----- SUPPLIED MATERIAL

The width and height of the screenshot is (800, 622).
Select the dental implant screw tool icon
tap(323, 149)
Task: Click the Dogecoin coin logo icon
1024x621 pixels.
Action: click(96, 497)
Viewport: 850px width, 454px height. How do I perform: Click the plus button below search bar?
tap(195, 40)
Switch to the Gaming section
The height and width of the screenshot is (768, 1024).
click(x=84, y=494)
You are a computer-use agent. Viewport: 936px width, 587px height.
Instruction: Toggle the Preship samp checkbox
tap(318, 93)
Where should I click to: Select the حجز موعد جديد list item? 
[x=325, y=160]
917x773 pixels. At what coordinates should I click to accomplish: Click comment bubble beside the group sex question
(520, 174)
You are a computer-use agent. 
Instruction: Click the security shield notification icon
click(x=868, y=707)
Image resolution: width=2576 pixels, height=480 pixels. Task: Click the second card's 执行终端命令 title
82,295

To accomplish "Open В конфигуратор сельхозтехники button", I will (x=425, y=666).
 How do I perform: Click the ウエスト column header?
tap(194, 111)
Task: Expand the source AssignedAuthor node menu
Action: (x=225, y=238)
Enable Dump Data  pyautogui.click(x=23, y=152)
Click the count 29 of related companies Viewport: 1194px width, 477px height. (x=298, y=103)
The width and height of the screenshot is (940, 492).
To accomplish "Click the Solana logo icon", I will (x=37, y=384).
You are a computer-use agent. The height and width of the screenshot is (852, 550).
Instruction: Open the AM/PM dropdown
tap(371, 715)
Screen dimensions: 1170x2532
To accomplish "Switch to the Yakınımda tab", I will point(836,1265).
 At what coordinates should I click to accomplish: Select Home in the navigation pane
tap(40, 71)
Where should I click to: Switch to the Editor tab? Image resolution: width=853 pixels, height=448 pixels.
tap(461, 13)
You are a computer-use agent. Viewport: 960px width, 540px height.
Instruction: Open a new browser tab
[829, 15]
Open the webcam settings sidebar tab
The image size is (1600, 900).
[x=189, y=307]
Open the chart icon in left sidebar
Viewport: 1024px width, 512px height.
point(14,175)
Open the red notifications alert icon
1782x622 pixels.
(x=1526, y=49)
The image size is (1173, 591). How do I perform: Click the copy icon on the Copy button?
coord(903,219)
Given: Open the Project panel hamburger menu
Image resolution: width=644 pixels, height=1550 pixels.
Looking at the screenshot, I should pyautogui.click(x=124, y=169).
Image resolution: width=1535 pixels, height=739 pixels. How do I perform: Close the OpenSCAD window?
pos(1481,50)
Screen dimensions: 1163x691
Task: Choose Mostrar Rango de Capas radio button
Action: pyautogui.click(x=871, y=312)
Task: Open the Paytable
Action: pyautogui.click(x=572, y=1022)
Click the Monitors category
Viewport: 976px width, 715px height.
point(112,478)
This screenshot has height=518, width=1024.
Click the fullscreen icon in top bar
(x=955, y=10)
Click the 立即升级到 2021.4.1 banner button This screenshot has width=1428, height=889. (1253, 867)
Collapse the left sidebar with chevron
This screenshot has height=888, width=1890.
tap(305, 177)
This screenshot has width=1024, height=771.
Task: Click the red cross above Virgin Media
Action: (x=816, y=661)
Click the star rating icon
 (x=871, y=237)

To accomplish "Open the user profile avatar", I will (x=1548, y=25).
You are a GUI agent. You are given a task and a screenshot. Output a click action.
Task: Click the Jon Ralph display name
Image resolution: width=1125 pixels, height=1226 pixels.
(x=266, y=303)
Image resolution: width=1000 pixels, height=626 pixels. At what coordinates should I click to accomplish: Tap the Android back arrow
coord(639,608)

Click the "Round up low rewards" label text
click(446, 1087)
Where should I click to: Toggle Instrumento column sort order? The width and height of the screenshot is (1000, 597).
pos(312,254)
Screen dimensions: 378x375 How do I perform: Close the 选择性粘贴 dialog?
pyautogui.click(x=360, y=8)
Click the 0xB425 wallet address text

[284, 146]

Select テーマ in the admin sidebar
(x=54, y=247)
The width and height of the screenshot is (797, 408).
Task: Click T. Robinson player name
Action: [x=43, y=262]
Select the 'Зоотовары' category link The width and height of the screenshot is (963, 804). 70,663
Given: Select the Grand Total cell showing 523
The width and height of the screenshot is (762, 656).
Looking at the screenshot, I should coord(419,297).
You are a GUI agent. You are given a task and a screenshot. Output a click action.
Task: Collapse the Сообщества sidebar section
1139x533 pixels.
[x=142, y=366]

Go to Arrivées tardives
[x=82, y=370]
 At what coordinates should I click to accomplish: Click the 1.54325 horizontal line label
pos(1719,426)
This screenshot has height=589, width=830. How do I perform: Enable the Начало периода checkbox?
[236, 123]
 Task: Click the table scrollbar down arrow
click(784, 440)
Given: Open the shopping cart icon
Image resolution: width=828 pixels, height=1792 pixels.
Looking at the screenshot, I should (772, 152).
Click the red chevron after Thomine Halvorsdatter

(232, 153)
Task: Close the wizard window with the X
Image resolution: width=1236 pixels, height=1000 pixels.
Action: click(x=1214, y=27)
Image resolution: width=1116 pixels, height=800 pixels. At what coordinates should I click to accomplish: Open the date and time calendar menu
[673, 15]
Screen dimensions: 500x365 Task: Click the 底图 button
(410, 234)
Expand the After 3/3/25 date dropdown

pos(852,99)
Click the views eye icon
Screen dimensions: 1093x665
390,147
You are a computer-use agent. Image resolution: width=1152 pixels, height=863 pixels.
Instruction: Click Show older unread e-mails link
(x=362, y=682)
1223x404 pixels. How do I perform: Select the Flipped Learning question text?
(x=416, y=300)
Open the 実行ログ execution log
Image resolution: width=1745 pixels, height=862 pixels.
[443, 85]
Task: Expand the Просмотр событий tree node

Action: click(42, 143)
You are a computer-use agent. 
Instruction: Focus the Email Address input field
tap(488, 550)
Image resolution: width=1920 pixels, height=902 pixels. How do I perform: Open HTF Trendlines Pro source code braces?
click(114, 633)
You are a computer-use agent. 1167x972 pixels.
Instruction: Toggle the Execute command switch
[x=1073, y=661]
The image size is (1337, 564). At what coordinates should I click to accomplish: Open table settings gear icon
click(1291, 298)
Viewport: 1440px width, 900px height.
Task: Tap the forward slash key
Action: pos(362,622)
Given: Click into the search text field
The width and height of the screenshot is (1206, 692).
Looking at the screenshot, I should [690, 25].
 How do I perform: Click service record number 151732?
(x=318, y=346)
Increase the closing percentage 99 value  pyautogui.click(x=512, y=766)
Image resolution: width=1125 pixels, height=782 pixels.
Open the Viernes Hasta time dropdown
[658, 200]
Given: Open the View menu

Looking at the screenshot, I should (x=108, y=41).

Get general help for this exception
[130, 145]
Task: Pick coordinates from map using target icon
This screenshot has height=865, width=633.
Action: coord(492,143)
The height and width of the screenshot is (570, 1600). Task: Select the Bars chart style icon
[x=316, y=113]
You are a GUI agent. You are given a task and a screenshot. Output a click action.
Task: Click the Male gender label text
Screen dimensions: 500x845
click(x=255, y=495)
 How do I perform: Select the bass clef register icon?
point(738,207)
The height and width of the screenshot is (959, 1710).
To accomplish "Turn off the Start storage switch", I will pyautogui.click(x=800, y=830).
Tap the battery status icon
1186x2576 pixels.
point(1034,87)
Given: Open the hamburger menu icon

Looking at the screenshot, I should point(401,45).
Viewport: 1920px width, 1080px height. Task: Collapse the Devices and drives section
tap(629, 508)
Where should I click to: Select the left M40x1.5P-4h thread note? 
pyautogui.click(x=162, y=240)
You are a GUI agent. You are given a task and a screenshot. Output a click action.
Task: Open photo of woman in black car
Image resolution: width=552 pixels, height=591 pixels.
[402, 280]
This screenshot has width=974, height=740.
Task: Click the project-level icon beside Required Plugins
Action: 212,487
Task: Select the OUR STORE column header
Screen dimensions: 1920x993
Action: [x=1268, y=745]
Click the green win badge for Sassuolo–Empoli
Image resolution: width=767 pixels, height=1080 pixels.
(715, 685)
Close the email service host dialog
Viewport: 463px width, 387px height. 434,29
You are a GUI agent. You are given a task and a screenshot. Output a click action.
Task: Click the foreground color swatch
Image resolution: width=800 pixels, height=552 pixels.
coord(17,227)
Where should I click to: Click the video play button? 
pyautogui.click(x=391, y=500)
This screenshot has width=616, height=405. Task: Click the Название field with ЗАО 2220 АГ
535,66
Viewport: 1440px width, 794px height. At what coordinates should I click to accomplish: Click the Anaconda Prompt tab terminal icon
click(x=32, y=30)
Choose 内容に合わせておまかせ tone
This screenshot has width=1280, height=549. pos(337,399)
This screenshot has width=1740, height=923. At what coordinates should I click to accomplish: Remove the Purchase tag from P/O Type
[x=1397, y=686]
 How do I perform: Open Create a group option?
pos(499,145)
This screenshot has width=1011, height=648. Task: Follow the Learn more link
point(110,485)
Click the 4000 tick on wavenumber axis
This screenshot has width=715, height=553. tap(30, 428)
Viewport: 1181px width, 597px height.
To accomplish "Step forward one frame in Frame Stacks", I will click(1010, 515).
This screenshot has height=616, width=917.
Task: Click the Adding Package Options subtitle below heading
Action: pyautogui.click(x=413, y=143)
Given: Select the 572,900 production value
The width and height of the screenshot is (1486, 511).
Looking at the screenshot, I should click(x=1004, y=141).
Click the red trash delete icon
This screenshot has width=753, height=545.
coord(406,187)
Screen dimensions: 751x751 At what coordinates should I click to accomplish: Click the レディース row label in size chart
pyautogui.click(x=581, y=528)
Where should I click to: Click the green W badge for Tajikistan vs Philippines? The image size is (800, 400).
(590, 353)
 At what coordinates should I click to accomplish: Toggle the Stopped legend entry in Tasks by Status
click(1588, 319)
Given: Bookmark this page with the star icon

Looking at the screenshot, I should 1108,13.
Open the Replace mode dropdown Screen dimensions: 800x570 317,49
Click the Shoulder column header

----------

Show me each line of the listing above with "logo" in it.

■ RESULT OF THE EXERCISE:
Task: Click the Dogecoin coin logo icon
To accomplish "Click the Solana logo icon", I will (x=37, y=384).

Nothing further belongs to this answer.